The AFL's issues with ASADA just keep on going. (Photo: Will Russell)
Roar Guru
19th April, 2016
12
1065 Reads

It’s hard to know what to make of last week’s rolling developments in the volatile world of sports doping investigations.

One reason for holding fire is that the furious reactions to news on the subject have long ceased to be a reliable indication of anything more than a propensity for furious reactions to news on the subject.

Another is that the volte-face by the Australian Sports Anti-Doping Authority doesn’t appear to be all that outrageous.

Earlier reports that ASADA would not be pursuing former Gold Coast defender Nathan Bock over a possible 2010 doping violation came as no surprise to Essendon loyalists, embittered by what they regard, with some justification, as the disproportionate targeting of their club.
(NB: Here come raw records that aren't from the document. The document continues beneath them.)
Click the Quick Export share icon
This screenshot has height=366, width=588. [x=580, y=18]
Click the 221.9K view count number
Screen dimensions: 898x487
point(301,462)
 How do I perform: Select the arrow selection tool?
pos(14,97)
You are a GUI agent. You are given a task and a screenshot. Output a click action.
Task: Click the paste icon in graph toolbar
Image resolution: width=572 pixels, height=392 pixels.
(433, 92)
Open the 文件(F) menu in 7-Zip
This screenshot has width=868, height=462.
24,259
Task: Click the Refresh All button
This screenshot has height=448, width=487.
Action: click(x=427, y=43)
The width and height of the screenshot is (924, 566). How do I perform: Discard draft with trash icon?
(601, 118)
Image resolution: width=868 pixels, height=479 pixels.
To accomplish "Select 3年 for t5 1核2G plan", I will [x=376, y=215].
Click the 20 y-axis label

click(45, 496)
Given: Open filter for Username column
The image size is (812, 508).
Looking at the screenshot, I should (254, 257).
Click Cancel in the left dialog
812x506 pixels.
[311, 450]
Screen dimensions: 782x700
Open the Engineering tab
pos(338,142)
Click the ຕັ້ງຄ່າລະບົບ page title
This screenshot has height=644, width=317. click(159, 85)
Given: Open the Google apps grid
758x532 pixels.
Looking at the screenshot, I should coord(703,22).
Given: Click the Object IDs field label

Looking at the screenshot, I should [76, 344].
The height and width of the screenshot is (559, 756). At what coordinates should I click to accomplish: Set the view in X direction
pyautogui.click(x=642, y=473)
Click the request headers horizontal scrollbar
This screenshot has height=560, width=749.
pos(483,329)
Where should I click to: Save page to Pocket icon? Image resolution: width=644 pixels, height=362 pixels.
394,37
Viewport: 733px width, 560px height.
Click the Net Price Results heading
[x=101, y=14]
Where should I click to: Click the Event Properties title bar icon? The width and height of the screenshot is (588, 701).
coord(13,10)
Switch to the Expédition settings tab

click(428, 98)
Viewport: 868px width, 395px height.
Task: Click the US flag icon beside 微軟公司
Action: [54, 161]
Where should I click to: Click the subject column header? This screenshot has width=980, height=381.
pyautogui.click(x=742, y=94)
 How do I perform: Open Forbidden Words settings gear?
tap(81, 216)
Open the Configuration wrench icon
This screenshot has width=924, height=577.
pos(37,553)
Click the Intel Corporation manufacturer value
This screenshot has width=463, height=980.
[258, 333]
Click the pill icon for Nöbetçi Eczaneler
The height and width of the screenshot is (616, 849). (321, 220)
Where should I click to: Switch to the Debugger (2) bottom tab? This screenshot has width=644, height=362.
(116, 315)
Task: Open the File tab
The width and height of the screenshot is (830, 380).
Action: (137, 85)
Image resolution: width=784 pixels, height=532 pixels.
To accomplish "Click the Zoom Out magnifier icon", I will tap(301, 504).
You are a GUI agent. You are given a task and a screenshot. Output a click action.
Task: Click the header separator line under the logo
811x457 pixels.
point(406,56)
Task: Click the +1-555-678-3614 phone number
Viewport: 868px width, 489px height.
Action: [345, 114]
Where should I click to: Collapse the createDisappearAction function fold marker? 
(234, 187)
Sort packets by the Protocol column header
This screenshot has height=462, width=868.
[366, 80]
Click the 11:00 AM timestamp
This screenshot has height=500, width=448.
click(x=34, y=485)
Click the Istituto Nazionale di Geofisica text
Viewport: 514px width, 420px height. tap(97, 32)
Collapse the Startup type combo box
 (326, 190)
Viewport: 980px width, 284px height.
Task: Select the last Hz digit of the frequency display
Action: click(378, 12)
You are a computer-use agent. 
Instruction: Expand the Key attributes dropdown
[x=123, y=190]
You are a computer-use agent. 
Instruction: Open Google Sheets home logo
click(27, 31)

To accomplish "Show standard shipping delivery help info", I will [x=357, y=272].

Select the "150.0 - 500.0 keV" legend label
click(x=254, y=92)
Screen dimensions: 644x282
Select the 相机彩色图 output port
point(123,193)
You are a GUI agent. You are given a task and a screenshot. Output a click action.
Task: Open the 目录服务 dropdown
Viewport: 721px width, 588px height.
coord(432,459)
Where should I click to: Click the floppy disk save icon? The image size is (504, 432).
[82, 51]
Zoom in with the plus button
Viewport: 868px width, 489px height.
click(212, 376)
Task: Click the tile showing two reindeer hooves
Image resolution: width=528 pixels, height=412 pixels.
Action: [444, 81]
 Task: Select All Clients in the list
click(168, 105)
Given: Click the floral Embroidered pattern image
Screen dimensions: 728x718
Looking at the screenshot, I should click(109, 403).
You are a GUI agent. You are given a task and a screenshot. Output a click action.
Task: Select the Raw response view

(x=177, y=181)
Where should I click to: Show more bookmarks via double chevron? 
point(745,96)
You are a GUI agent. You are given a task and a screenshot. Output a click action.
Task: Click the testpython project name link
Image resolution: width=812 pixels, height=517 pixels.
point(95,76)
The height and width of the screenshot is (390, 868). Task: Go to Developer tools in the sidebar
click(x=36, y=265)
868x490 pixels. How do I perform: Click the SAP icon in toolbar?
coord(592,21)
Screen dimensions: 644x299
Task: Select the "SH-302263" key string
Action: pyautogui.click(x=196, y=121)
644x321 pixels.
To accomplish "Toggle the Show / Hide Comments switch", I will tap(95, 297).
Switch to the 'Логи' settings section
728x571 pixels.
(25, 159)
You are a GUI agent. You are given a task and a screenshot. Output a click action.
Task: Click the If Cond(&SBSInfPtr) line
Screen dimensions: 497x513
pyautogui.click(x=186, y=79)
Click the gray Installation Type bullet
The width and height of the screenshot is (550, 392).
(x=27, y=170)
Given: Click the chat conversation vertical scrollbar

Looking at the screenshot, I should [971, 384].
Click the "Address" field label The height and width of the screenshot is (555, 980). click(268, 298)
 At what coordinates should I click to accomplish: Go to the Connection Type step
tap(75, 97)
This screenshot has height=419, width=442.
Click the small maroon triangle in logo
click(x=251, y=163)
Later reports that the anti-doping authority had reconsidered its position and now would be pursuing Bock for a possible violation also came as no surprise to the disaffected Bomber diehards.

Rumours at the weekend that further developments may be afoot haven’t been substantiated, but word in the underground is that, whatever fresh outrages do emerge, it’ll come as no surprise to at least one group of interested onlookers (you read that here first).

ASADA’s change of tack followed a Herald Sun report that Stephen Dank had admitted to providing the banned peptide CJC 1295 to Bock in the summer of 2010-11.

The “admission” was made to a Herald Sun journalist, Michael Warner, so we can probably assume that extracting it didn’t involve Camp X-Ray interrogation techniques. And you’d need to have done something pretty heinous in a past life to be convicted on Dank’s evidence in this one.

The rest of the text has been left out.